Galeano, bana çok yazıyor gibi geliyor, çalışkanlığını seviyorum, yazdıklarına da mutlaka ilgi gösteriyorum ama neblim, irtifa da kaybediyor sanki. Kadınlar'ı  bütün o ergen iştahı ve romantik hevesine karşı sası buldum. Babylon Berlin, kitabın filmden sonra çıkan çizgi roman uyarlaması. Yanlış olmasın, belki daha önce de çıkmışsa bile diziden sonra hatırlanmış, yeniden piyasaya verilmiştir. Kapakta da diziye atıf yapılmış hatta. Çizgi roman uyarlaması, beklentim düşüktü ama hiç fena değil. Siyah beyaz ve çok sayfalı olmuş. Çizgilerle Dünya Futbol Tarihi, hayli İngiliz, hayli Britanyalı bir kitap. Mizahi ve çok yazılı bir çizgili anlatı. Argoya ve aktüel futbol lafazanlıklarına fazlasıyla refererans veriyor, okuru zorlayan kitaplardan. Tercümesinin külfetli olduğu, çok uğraştırdığı anlaşılıyor. Ayı, Çehov'un kısa oyunlarından derlenmiş bir kitap. Çehov'un mizahına, itiraz mantığına, gevezeliğine ve iyimserliğine ihtiyaç duyduğum zamanlar oluyor.

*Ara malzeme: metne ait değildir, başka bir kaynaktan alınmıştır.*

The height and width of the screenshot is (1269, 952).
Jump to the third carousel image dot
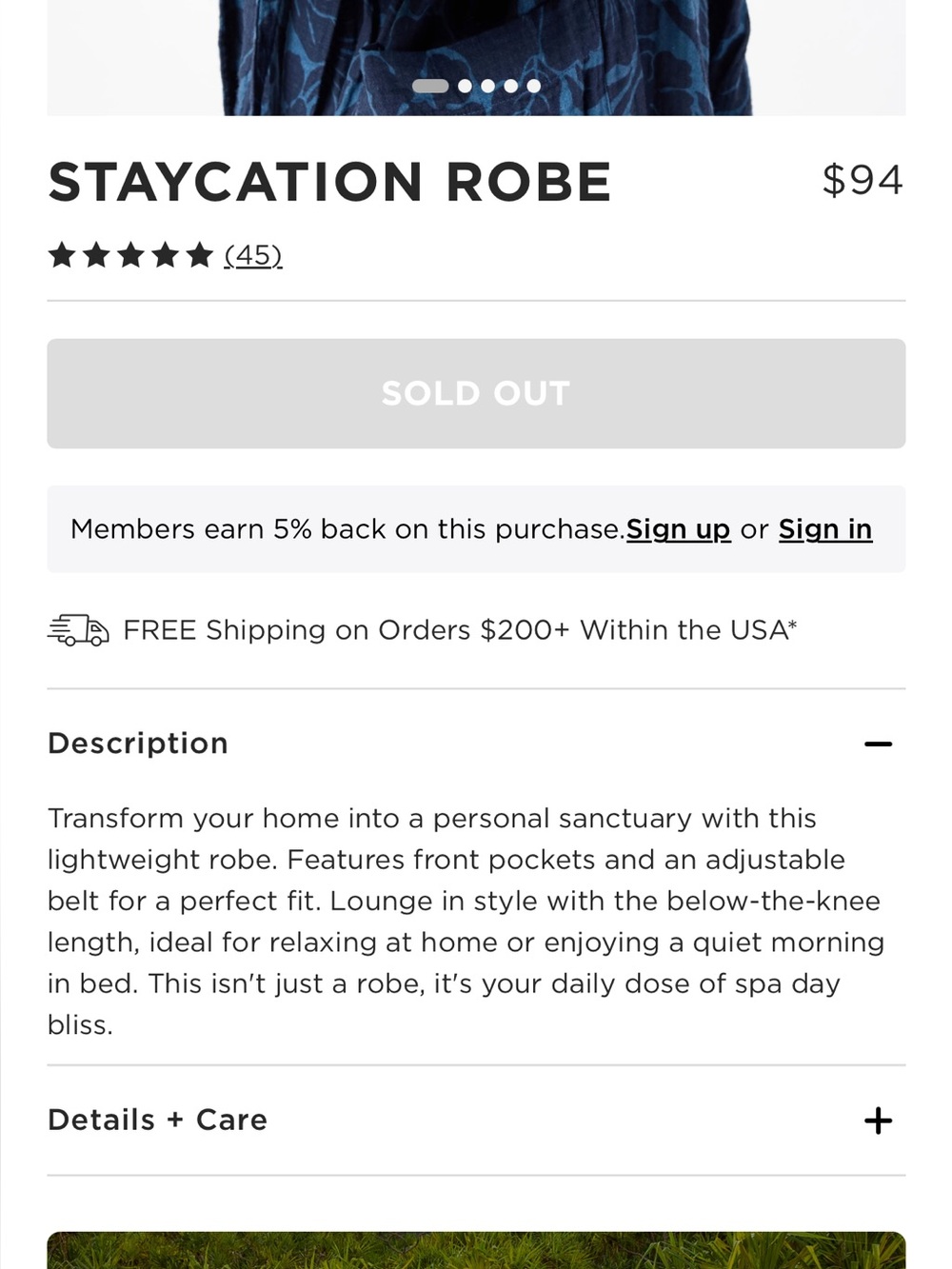pyautogui.click(x=487, y=86)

Leon, çizer De Crécy ile "yazar" Chomet'in mahkemelik olarak ayrılmadan önce birlikte yaptıkları ünlü çalışmaları. Okumamıştım, devamı geleceği için ayrıntılı yorum yapmayacağım ama hikayeden çok karakterler ilginç demekle yetineyim. "Ben hikayeyle değil karakterlerle ilgilenirim" diyenlerin çoğaldığı bir çağdayız. Saydam Turp, Mo Yan'ın öyküleri. İlginçler, gerçekçi giden bir hikaye birdenbire fantastik bir yöne savrulabiliyor. İnsan, sert bir yoksunluk içinde direksiyonun kırıldığı tarafa şaşırıyor. Arkadaşım Dahmer, bir seri katili anlatıyor. Yazarın, bu tuhaf adamı ta lise yıllarından tanıması, onunla sınıf arkadaşı olması, o dönemi anlatması, albümü ilginç kılıyor. Nitelikli bir grafik roman. Ülkü Tamer'in anıları çok başarılıdır. Alleben Öyküleri, bu anı kitaplarının gerisindeler, ama onları öncüleyen izlere sahipler. Coşkuları var, taşrayı anlatırken romantik bir pembelik taşıyorlar.

2 yorum:

  1. Hocam okumalarinizi paylaştığınız için teşekkür ederim.

    YanıtlaSil
  2. Değerli paylaşımınız için teşekkürler, içlerinden bir çoğunu okumadım. Sayenizde fikir sahibi oldum. Çehov'u ilk fırsatta okuyacağım.